And that’s not intended to be a comment about the nature of how things worked at Brett Bodine Racing. Those were dark days because sponsorships came and went, especially during 2002 when a last-gasp telephone call to Atlanta resulted in a deal with Hooters Restaurants – a sponsor whose image caused other firms to pull their funds from Bodine’s cars. Another sponsorship “offer” – a three-race deal worth about $300,000 to the team – turned out to be more promise than payoff.
Such is the vicious cycle of automobile racing. You can’t win without sponsors, yet you can’t get sponsors if you don’t win. This equation eventually led Brett to shut down the No. 11 team in 2003. NASCAR then assigned the number to Joe Gibbs, who was setting up a new team for Jason Leffler, who would ultimately be replaced by Denny Hamlin. In 2005, the latest chapter in the history of the number eleven began.

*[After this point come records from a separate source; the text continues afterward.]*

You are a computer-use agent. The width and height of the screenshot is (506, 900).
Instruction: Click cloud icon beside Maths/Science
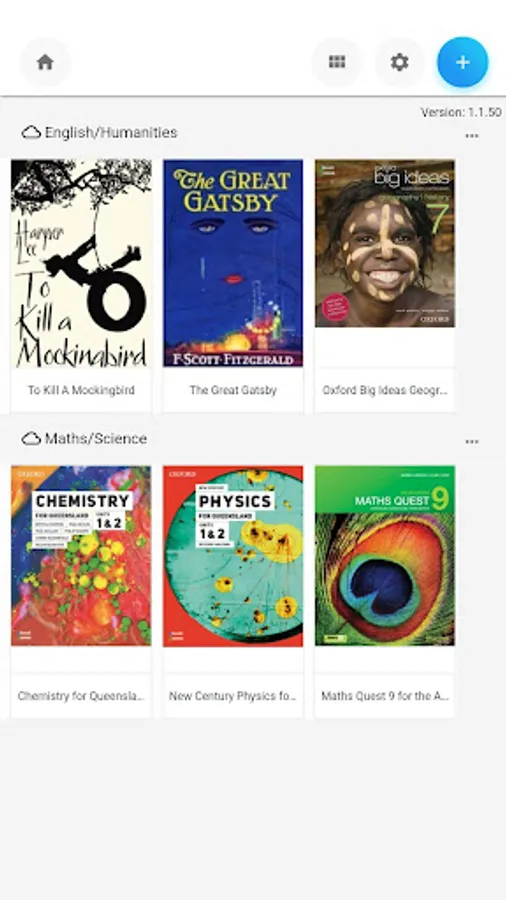tap(31, 439)
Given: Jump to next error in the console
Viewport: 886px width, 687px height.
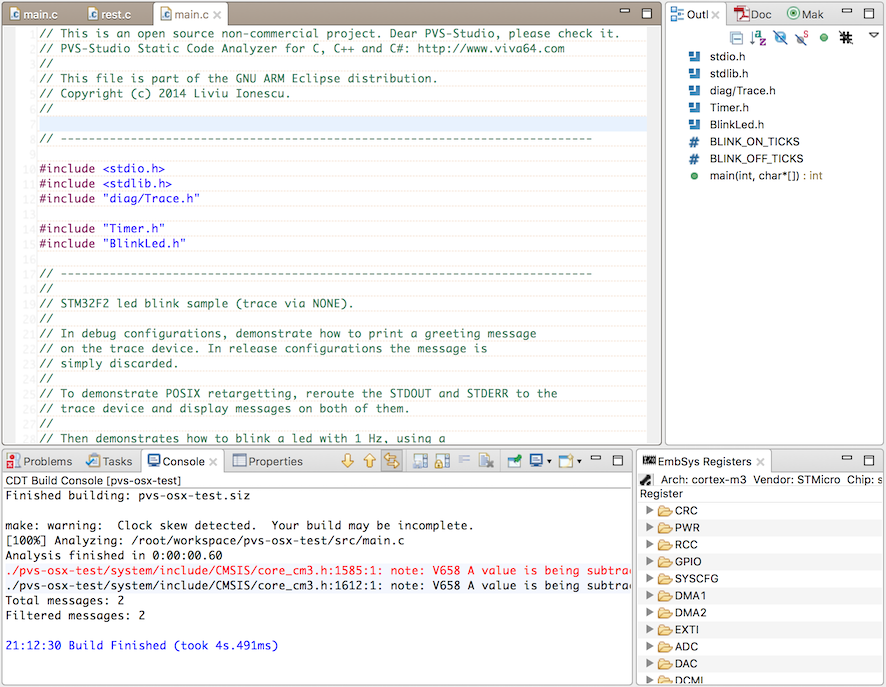Looking at the screenshot, I should pyautogui.click(x=348, y=461).
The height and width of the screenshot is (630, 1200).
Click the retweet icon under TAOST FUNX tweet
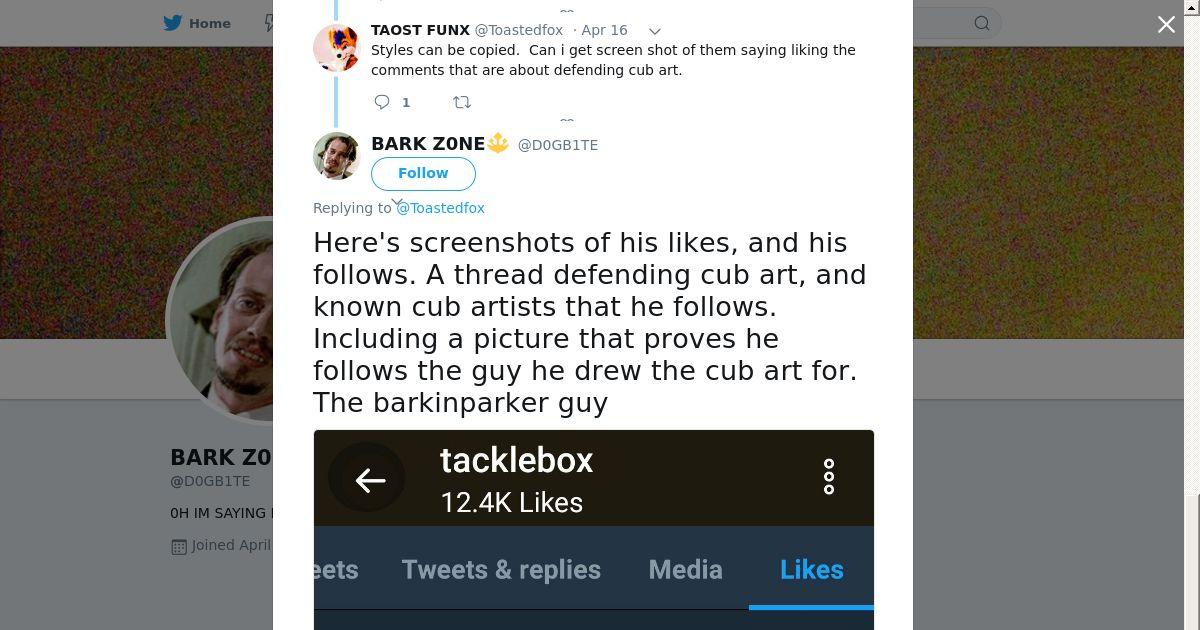[462, 102]
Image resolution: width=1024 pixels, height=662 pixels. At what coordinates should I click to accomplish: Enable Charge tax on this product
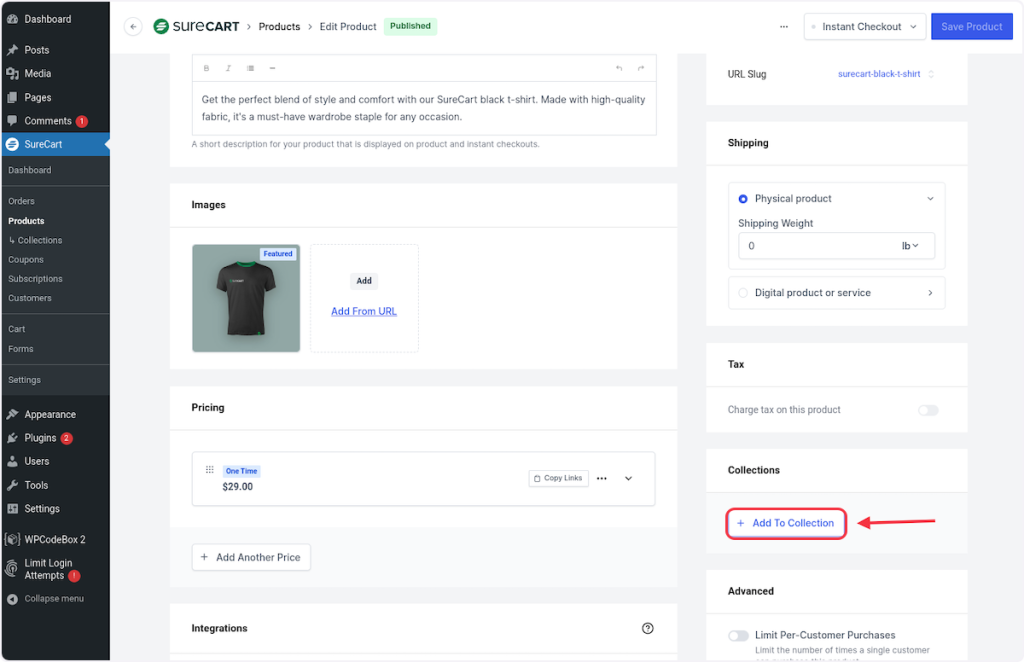pos(928,410)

And stop for a moment to consider the historic significance of cars running the number eleven in NASCAR competition. Drivers whose cars featured the number include Ned Jarrett, Junior Johnson, Cale Yarborough, Darrell Waltrip, Bill Elliott, Terry Labonte, Buddy Baker, and Fireball Roberts. In the NASCAR version of “Six Degrees of Kevin Bacon”, the number eleven provides a thread that connects Emanuel Zervakis to Geoffrey Bodine to Junior Johnson to Brett Bodine to Denny Hamlin – all names joined by various affiliations both on the track as well as off.

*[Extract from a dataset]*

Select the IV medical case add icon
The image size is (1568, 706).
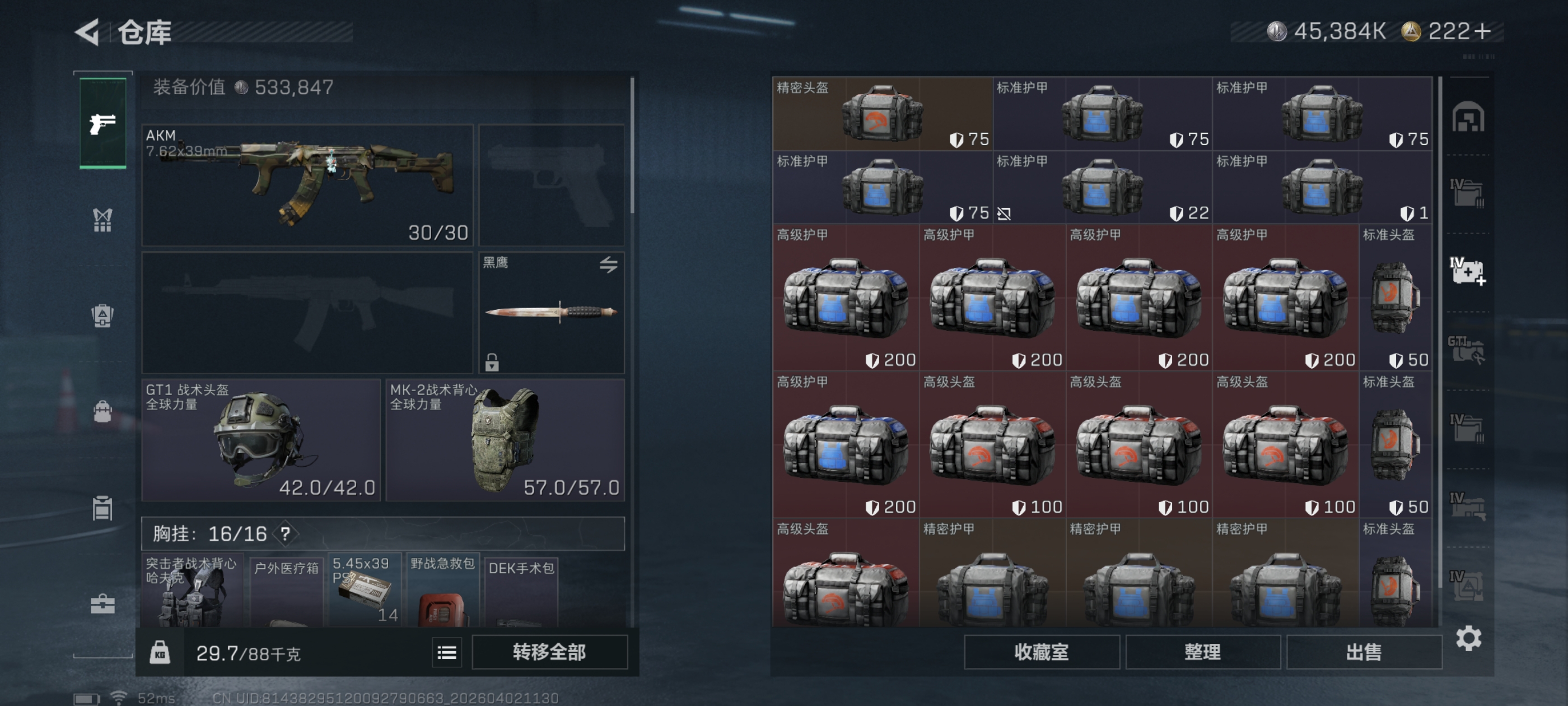pos(1468,271)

In fact, if Denny Hamlin runs the remainder of the 2012 Cup season in the No. 11 Toyota, he will – at Homestead-Miami in November – match the number of starts made by Brett Bodine when he carried those digits. Currently, Bodine sits second in races run in the No. 11 with 259; Denny Hamlin is at 251 starts. The record for starts in the No. 11 (at 323) was established by Hall of Famer Ned Jarrett. Hamlin can eclipse that number if he stays with the No. 11 for the next two seasons. Given his current air of confidence and stability, I’d say that milestone is clearly within Hamlin’s reach.
It was an overall lack of stability that resulted in the failure of what could have been a truly complete book about the struggles and triumphs of the Bodine brothers – not failure on their parts, but on mine. Part of my failure was my inability to ride out the professional and personal turmoil that plagued the three men. As they dealt with losses in rides, sponsors, teams, and relationships, I dealt with my inability to manage such changes and make sense of it all. The book project eventually faded into files full of draft pages, newspaper clippings, and a canceled contract with a respected publisher.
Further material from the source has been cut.